Good immune system genetics are hereditary however
I believe that "genetic quirk" is simply healthy genetics as shaped through the process of natural selection
Natural selection will solve the issue just as it's done for countless billions of years. Even with chickens, they've been traded around the world for the past 10,000 years and their immune systems have done an excellent job so far
Just take a look at the Egyptian Fayoumi for example. Indians traded Sri Lankan junglefowl along the Silk Road that made a journal of thousands of miles to another continent through the heart of many different ancient civilizations, and
Good immune system genetics are hereditary. I agree 100%. “Good” though is kind of the wrong word, “effective” is probably more appropriate because genetics that makes cells effective at resisting a virus can make it more susceptible to another virus and having a strong immune response isn’t always a good thing, the issue with chickens in general is their immune response to HPAI is too strong and that’s their downfall, very similar to COVID in some of us.

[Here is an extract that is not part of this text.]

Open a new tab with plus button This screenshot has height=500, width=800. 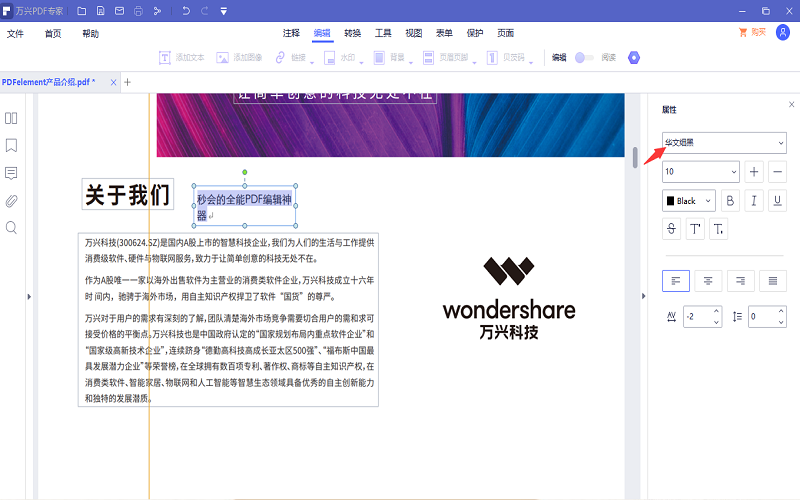127,82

Natural selection and genetic diversity are the definite key to adapting to a world with hpai. Part of the issue with chickens is that most of the factory farms are mass populated with the same few breeds, it’s such a small genetic pool there isn’t much ability to adapt. Mixed backyard flocks may be more at risk from being exposed to bird flu but they have a better chance at adapting because they’re more likely to be mixed breeds and mixes of many different breeds.
As you said chickens have been brought around the world and have thrived because of natural selection and they’ve encountered and survived all sorts of different pathogens thanks to that, the context though here in particular is HPAI which in general chickens and other species are really struggling with.

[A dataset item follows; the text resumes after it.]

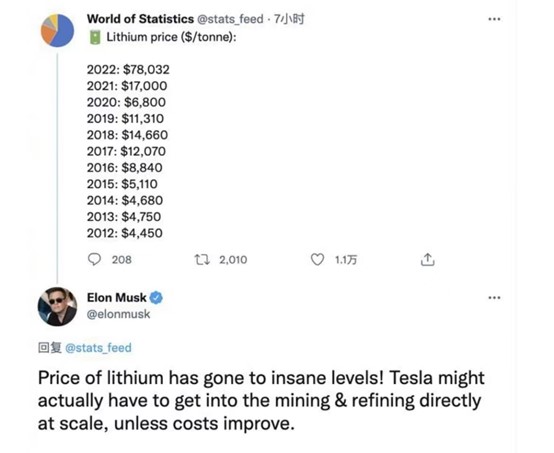Click the battery emoji beside Lithium price
The height and width of the screenshot is (453, 554).
(95, 37)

HPAI and LPAI are basically the same species of virus currently, there are other versions of bird flu out there and have always been but mostly it’s been different flavors of H5N1 circulating lately, which shows how just small changes in it’s own dna have vastly different results, and that’s where the doom or salvation of or avian friends is.
Current HPAI is temporary. Viruses that adapt quickly tend to get milder over time because the virus better adapts to keeping itself alive through natural selection also. If a host dies quickly through an extreme immune response so dies the virus, eventually the milder ones proliferate better.
The problem with current HPAI is it is so nasty among chickens and other species that it has a chance of creating a bottleneck in chickens which is going to reduce genetic variability and their chances of adapting to future mutations. HPAI is also pretty much everywhere now and has many more opportunities to turn into new versions, better and worse. Next year or in a few years it may mutate into a benign version that becomes the next most dominant strain “hopefully” and after that it could get replaced again with something more lethal that chickens and other species have less resilience too once again, it could be a situation where the chickens that were wiped out by current HPAI may have had a genetic predisposition that may have made them resilient to the future lethal strain but because they’re gone the species as a whole is doomed to extinction.
This is obviously a worst possible case scenario that won’t likely happen, I’m just highlighting that genetic diversity is definitely important as you said and so might be other factors like vaccination “in my opinion” to stay ahead of this.